Note: this was not intended as an article, but the linkedin update character limit forced my hand. Below is not as polished as I would like. If this content helps you in any way shape or form, please leave a comment to share your learning! Previously posted on linkedin here.
As Mike writes in his provocative linkedin article “RIP Agile Coach – Why The “Agile Coach” Needs To Go Away”, we can dream of a world where operational coaching is no longer needed… But we are not there yet. Not by a long shot. Also, (SPOILER ALERT) the author states that Agile Coaching on the executive and other management levels are still sorely needed. So yeah, please go away Agile Coach and leave us be in our (fr)agile improvement theatres. Side note: the need and market for management coaching is reflected in a growing interest in PAL-E and other leadership courses at Prowareness & Scrum.org among others as well as the GRIP framework.
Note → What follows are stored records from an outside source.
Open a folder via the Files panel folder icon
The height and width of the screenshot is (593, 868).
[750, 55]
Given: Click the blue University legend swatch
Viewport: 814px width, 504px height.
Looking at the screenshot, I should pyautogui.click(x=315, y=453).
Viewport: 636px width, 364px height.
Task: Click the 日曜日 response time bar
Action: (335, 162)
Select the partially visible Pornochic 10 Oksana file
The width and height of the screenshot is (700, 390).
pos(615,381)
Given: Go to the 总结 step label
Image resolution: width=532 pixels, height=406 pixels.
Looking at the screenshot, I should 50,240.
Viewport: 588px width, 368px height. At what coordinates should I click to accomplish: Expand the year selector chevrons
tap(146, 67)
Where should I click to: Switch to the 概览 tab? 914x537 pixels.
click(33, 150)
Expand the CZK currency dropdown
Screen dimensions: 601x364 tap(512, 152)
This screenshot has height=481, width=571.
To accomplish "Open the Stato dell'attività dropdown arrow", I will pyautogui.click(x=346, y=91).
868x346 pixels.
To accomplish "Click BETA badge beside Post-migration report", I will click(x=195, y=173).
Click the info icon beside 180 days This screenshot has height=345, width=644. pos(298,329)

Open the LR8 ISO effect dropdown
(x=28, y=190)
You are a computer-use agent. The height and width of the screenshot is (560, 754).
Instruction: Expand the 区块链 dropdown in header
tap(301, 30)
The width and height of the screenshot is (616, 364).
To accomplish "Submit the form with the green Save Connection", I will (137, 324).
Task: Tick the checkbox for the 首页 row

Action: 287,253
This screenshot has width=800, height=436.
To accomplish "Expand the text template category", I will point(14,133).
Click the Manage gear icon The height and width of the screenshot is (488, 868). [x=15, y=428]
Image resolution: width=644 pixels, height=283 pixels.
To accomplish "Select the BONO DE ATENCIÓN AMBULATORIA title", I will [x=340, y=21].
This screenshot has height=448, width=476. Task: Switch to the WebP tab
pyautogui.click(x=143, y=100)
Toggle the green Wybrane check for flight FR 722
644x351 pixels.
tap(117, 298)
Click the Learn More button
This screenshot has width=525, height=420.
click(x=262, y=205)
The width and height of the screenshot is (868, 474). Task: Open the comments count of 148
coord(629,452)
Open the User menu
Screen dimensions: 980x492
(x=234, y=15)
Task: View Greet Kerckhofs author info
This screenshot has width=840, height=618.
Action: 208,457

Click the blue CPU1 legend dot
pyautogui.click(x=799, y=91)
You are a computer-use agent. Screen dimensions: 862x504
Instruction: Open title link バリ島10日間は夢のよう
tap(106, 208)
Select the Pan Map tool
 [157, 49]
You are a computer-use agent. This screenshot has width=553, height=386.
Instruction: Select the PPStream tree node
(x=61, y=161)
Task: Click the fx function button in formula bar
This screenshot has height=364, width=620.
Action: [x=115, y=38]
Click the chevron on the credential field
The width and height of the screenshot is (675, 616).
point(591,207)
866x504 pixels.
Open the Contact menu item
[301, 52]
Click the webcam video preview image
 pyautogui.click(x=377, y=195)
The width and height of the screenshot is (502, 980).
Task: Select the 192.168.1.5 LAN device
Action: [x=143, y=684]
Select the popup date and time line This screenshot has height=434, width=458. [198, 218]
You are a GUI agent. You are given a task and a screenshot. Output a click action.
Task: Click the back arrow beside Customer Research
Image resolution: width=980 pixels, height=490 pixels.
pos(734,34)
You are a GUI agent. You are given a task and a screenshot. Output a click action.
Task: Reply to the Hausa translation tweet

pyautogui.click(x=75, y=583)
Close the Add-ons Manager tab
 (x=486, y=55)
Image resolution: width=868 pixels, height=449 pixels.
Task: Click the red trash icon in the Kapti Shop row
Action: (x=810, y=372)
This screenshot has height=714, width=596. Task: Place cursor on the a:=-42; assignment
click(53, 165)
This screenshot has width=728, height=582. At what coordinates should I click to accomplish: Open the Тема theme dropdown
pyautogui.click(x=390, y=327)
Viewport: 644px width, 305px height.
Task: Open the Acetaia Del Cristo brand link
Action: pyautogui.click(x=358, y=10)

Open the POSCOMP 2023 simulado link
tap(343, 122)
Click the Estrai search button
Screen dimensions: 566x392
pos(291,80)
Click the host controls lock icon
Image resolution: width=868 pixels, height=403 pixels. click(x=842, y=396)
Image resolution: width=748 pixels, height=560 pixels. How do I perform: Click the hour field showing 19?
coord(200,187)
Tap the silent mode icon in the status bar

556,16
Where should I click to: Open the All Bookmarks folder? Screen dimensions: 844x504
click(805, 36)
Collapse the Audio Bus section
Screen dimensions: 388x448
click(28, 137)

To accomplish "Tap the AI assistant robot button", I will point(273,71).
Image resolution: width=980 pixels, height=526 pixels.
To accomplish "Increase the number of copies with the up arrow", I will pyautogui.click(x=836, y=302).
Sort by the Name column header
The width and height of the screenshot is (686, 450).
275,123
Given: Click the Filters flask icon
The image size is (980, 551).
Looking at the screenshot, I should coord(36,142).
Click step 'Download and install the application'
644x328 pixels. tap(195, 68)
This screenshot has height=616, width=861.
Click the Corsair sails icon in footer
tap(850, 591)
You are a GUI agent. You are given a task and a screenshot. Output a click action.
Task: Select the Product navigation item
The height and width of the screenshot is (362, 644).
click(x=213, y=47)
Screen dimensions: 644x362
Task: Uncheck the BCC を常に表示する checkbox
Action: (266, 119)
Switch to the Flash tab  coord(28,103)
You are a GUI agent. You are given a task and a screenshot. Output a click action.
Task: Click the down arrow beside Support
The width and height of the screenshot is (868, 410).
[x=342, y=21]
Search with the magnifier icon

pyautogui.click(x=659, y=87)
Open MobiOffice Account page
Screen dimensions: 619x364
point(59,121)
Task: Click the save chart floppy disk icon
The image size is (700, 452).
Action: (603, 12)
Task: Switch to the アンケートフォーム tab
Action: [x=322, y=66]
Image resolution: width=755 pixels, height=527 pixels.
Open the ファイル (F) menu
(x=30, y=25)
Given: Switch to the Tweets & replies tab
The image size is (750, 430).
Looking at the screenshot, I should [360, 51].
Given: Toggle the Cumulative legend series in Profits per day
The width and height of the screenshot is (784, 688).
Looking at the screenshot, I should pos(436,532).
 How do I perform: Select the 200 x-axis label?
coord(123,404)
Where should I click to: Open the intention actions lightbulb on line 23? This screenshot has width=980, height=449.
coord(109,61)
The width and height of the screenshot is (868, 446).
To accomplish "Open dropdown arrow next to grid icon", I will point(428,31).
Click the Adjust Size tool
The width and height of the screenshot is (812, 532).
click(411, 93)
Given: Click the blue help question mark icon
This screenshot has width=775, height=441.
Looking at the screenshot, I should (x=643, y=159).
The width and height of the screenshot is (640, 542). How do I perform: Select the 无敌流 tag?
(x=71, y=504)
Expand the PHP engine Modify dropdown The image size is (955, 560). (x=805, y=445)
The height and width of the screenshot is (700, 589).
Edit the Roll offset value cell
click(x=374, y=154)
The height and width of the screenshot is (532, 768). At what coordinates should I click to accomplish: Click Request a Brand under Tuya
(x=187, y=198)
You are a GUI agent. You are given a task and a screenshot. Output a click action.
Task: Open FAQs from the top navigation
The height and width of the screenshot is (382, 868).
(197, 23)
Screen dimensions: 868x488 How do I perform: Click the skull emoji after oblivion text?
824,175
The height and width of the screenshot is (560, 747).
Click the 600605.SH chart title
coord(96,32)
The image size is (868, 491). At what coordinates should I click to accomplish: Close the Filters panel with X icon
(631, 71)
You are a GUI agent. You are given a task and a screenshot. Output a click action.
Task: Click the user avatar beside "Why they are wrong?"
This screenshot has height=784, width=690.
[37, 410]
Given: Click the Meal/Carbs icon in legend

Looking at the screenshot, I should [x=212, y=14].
For now, many companies, mostly large ones, are still ramping up on Scrum or other agile initiatives (does Kanban count?). So there are a lot of new Scrum Teams and starting Scrum Masters that can benefit from coaching.
Two additional thoughts on that for Coaches, SM’s and clients alike
1. The coach should be coaching on two levels when working with Scrum Teams: direct, to get the team started and help them grow into their Scrum use swiftly AND indirect by coaching the SM to coach/teach/facilitate the rest of the team. Thus making sure that the SM also learns the coach part of the role and the Agile Coach can move on.
2. The Scrum Master should be able to embrace & apply a continuous improvement & continuous learning mindset for both themselves, their Scrum Team as well as their organisation. At least have the urge & will to. And have some grit & persistence to keep going!
What do YOU think? Agile Coaches should die in a fire, or can they be useful? I would love some examples of helpful vs damaging behaviour you experienced from Agile Coaches.